Monseigneur Heiner Wilmer, évêque de Münster et Président actuel de la Conférence épiscopale allemande (DBK), a reçu la Sainte Communion des mains d’une femme laïque lors d’une Sainte Messe

LIEN
images/icones/flagD.gif  ( 999536 )A propos de Mgr Wilmer par Jean-Paul PARFU (2026-05-22 20:57:13) 
[en réponse à 999526]

Le Père Heiner Wilmer est le second Allemand à avoir été élu à la tête des pères du Sacré-Cœur, congrégation fondée en 1878 par un Français.

Le 6 avril 2018, le pape François le nomme évêque de Hildesheim. Il considère Eugen Drewermann comme un prophète, alors que ce dernier a quitté l'Église catholique en 2005 pour ses positions contraires à la foi chrétienne. Il a voté pour le texte de la voie synodale allemande en faveur d'une réforme de l'enseignement sexuel catholique.

Le 24 février 2026, il succède à Georg Bätzing comme président de la Conférence épiscopale allemande. Le 26 mars 2026, il est nommé évêque de Münster.
images/icones/iphone.jpg  ( 999558 )Ce n’est pas l’information la plus grave par Signo (2026-05-23 08:00:01) 
[en réponse à 999526]

Je cite l’article :

Les images montrent également qu’immédiatement après monseigneur Wilmer, Anna-Nicole Heinrich, présidente du XIIIe Synode de l’Église évangélique en Allemagne (EKD), la principale organisation protestante du pays, reçoit également la communion.



En présence du président de la conférence épiscopale et d’une grande partie de l’épiscopat allemand…

Or on sait déjà que Rome ne dira rien.

Or le dicton populaire « qui ne dit mot consent », n’est pas simplement une vérité psychologique, c’est aussi un principe juridique qui crée un précédent.

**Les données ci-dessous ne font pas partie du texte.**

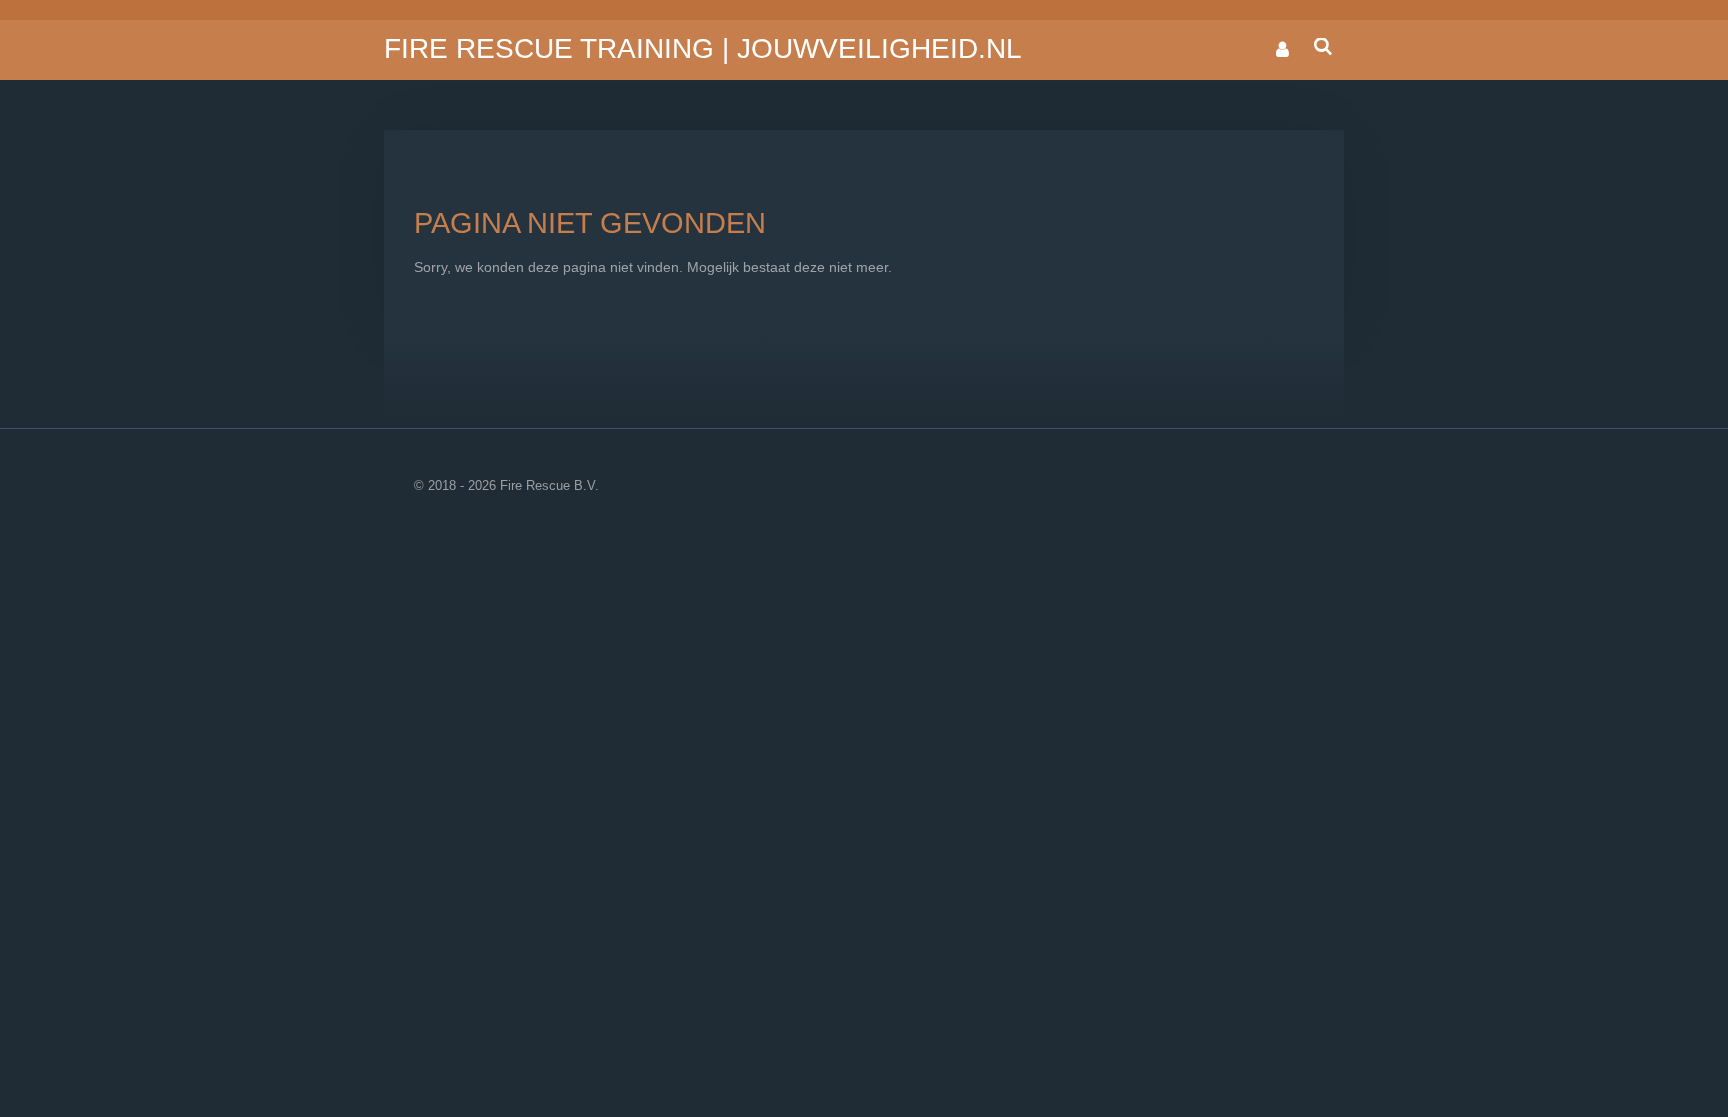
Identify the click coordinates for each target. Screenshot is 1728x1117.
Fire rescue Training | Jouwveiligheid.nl (703, 48)
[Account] (1282, 50)
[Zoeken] (1323, 47)
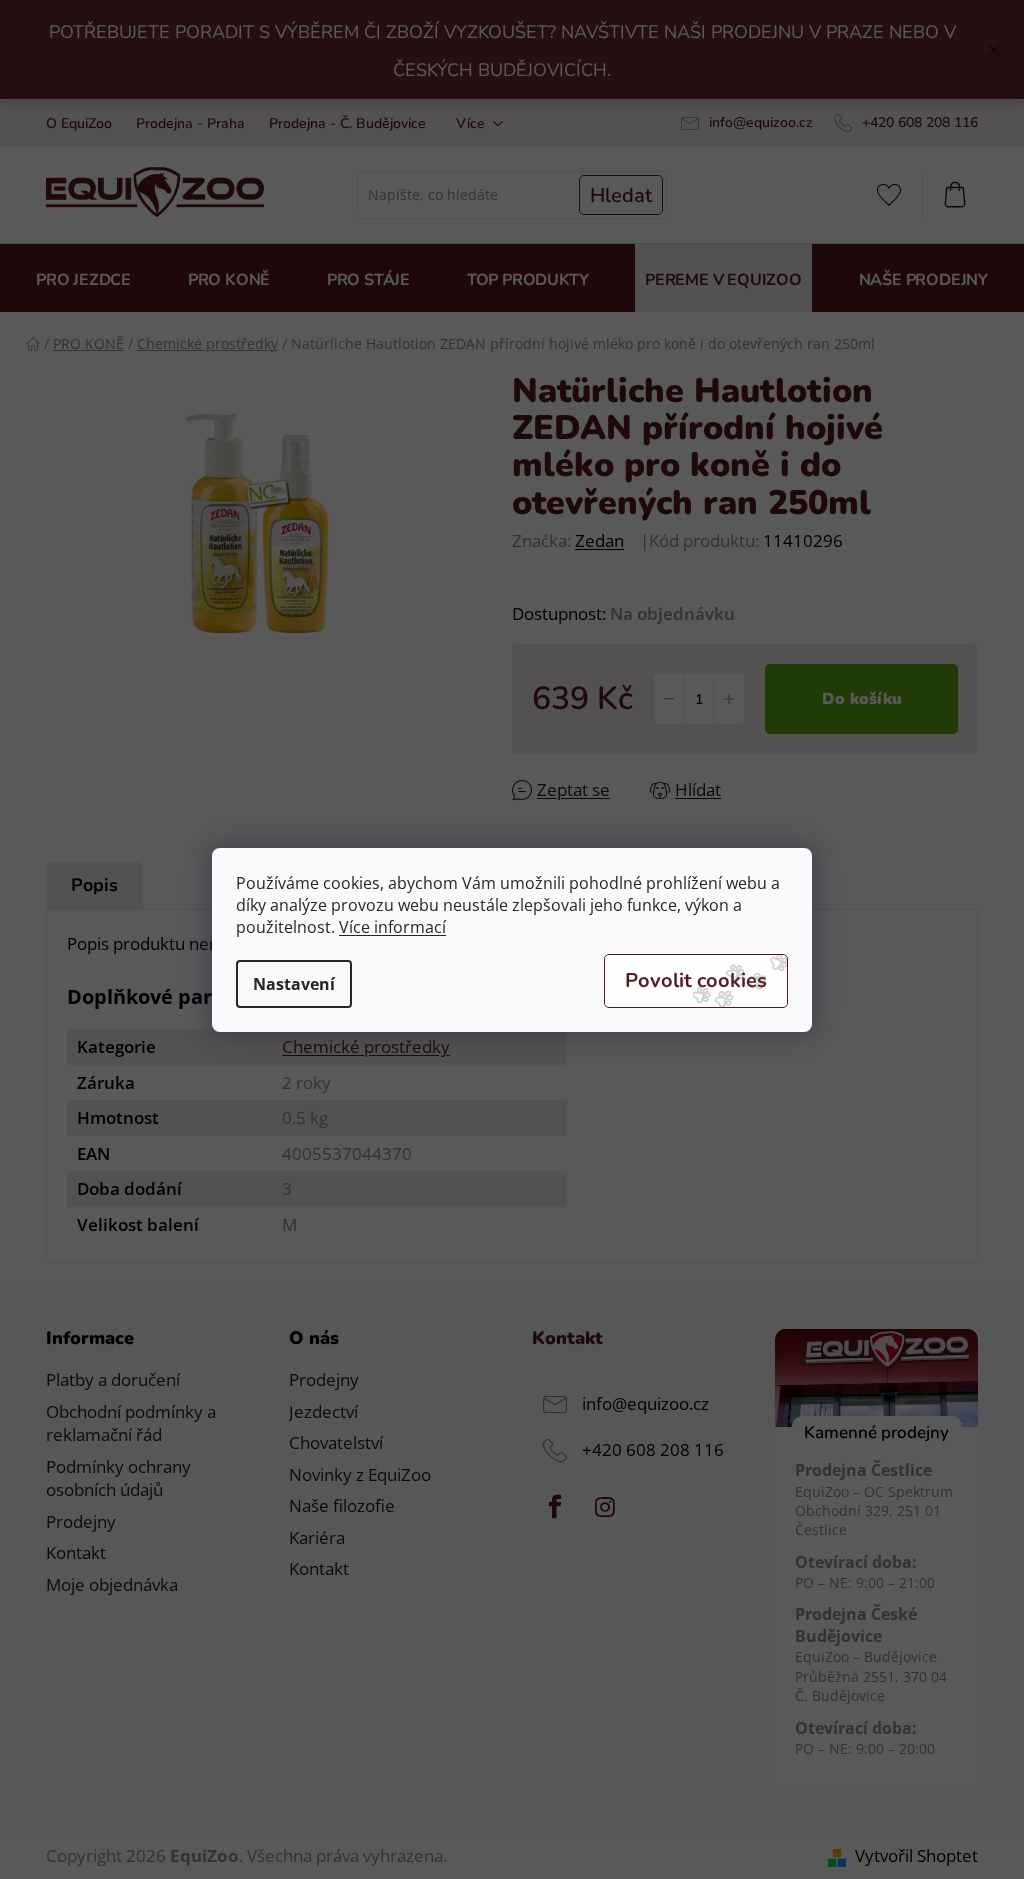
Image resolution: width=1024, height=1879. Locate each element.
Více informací (392, 927)
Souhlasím (696, 981)
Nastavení (294, 984)
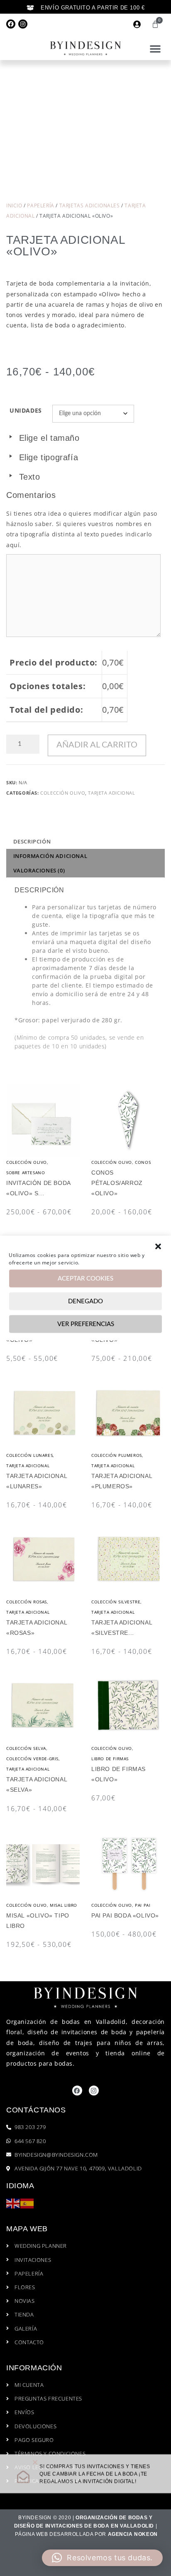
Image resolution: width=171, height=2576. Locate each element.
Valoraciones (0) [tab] (39, 870)
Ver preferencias (85, 1324)
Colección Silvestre (115, 1602)
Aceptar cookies (85, 1278)
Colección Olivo (62, 793)
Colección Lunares (29, 1455)
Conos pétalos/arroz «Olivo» (117, 1183)
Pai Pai (142, 1905)
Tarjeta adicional (111, 793)
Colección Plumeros (116, 1455)
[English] (13, 2203)
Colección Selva (26, 1748)
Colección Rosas (26, 1602)
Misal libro (63, 1905)
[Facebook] (10, 24)
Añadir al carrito (96, 745)
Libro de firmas (110, 1758)
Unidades (26, 410)
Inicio (14, 205)
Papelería (40, 205)
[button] (158, 1246)
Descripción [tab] (32, 841)
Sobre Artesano (25, 1172)
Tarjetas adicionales (89, 205)
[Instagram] (22, 24)
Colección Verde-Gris (32, 1758)
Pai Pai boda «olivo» (125, 1915)
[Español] (27, 2203)
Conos (143, 1162)
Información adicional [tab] (50, 856)
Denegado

Une pratique illégale tolérée de manière répétée, jamais sanctionnée, cesse au bout d’un moment d’être illégale. L’absence de sanction fait que la règle tombe en désuétude. Le laxisme crée une jurisprudence.

Donc ce à quoi nous assistons en réalité, c’est à une normalisation de l’intercommunion avec les protestants dans l’Eglise catholique, ni plus ni moins.
images/icones/bravo.gif  ( 999560 )On ne saurait mieux dire par Pétrarque (2026-05-23 08:44:27) 
[en réponse à 999558]


Donc ce à quoi nous assistons en réalité, c’est à une normalisation de l’intercommunion avec les protestants dans l’Eglise catholique, ni plus ni moins.



C'est exactement pour cela que la nouvelle messe a été fabriquée.

Ils ont le mérite d'une pleine cohérence.

Ayons-le nous aussi !
images/icones/flagD.gif  ( 999566 )Comprendre la situation allemande par Jean-Paul PARFU (2026-05-23 09:50:04) 
[en réponse à 999526]

C'est l'univers culturel qui règne en Allemagne qui explique cet état d'esprit des évêques allemands ou de la plupart d'entre eux.


1) En Allemagne :

- un couple sur deux est un couple "mixte" protestant-catholique ;

- il n'y a pas une cérémonie publique, officielle, locale ou nationale, dans cet Etat confessionnel, sans présence des autorités religieuses, catholiques et protestantes, et donc bien souvent sans cérémonies œcuméniques. Les prêtres et les évêques rencontrent ainsi continuellement leurs homologues luthériens ;

- la CDU et la CSU, les partis chrétiens-démocrates et chrétiens-sociaux, sont composés de Catholiques et de Protestants, contrairement à l'ancien "Zentrum", de la période Bismarckienne, Wilhelminienne et de la République de Weimar, qui était le parti catholique allemand.

Dès lors, le clergé catholique allemand est très influencé par cette atmosphère "floue" et a du mal à comprendre la séparation catholique-protestant qui existe dans les pays qui n'ont pas cette histoire et cette culture.

Lors de l'affaire Williamson, qui a tourné à l'hystérie politico-médiatique en Allemagne en 2009, beaucoup d'évêques allemands en ont profité pour expliquer aux médias qu'ils se sentaient plus proches de l'Eglise évangélique en Allemagne (EKD) qui est l'Eglise luthérienne allemande, des Protestants allemands donc, que de la FSSPX !


2) On peut ajouter que l'Eglise catholique allemande est une Eglise :

- très embourgeoisée ;

- entièrement sous le contrôle de clercs Vatican II,

- le statut d'Eglise officielle dans le cadre d'un Etat confessionnel favorise l'acceptation de la modernité pour le meilleur et pour le pire.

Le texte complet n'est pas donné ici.